Skocz do zawartości
Nerwica.com

Toosiek

Użytkownik
  • Postów

    2
  • Dołączył

  • Ostatnia wizyta

Osiągnięcia Toosiek

  1. Byla kolejna klotnia, potem dluga rozmowa i mysle, ze doszlismy do malego porozumienia. Bedzie gral (w fife) tylko wtedy jak jest sam w domu, zeby nie marnowac naszego wspolnego czasu bo mamy go niewiele przez to ze pracujemy na calkiem rozne zmiany. Mam nadzieje, ze takie ograniczenie troszke go od tego oderwie.
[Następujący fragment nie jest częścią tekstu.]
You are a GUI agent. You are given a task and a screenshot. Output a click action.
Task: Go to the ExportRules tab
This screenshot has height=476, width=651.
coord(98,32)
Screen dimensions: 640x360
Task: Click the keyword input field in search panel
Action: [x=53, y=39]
Nie chce wymuszac na nim zerwania z jego hobby bo ja sama tez mam kilka (ale nie sa to gry) i wiem, ze on nie ma nic przeciwko, tyle, ze ja na nie poswiecam czas kiedy maz jest w pracy. Zapisalam sie na silownie bo chce chodzic z kolezanka ale poprosilam go, zeby ze mna poszedl za pierwszym razem. Zgodzil sie i powiedzial, ze wraca na silownie w najblizszym tygodniu wiec jest postep, bedzie spedzal czas bardziej aktywnie. Z pewnoscia wyjdzie mu to na zdrowie. Byla rozmowa o samotnosci i zaniedbywaniu zony, byly kolejne obietnice wiec zobaczymy czy sie sytuacja poprawi. On czasami obiecuje a potem zapomina wiec nastawiam sie, ze moze nie byc idealnie ale mysle, ze bedzie lepiej niz bylo... Postepem napewno juz teraz jest to, ze nie zasypia juz odwrocony do mnie plecami z telefonem w rece :) (tak wygladala jego gra w FM i czytanie wiadomosci sportowych) Ja duzo korzystam z telefonu i czesto tez uzywam go w lozku, wiec czasem sie zdarza ze oboje wisimy na telefonach ale oboje to zaczelismy ograniczac. Ja planuje zmienic telefon na jakis zwykly, bez internetu bo za duzo czasu marnuje na glupoty. Mysle, ze i wtedy maz oderwie sie troche bardziej od swojego :) Zaplanowalismy sobie niedziele tylko dla siebie, bez zadnych gosci, zakupow itp. Wiec jutro bedziemy mieli wiecej czasu, zeby naprawiac relacje :)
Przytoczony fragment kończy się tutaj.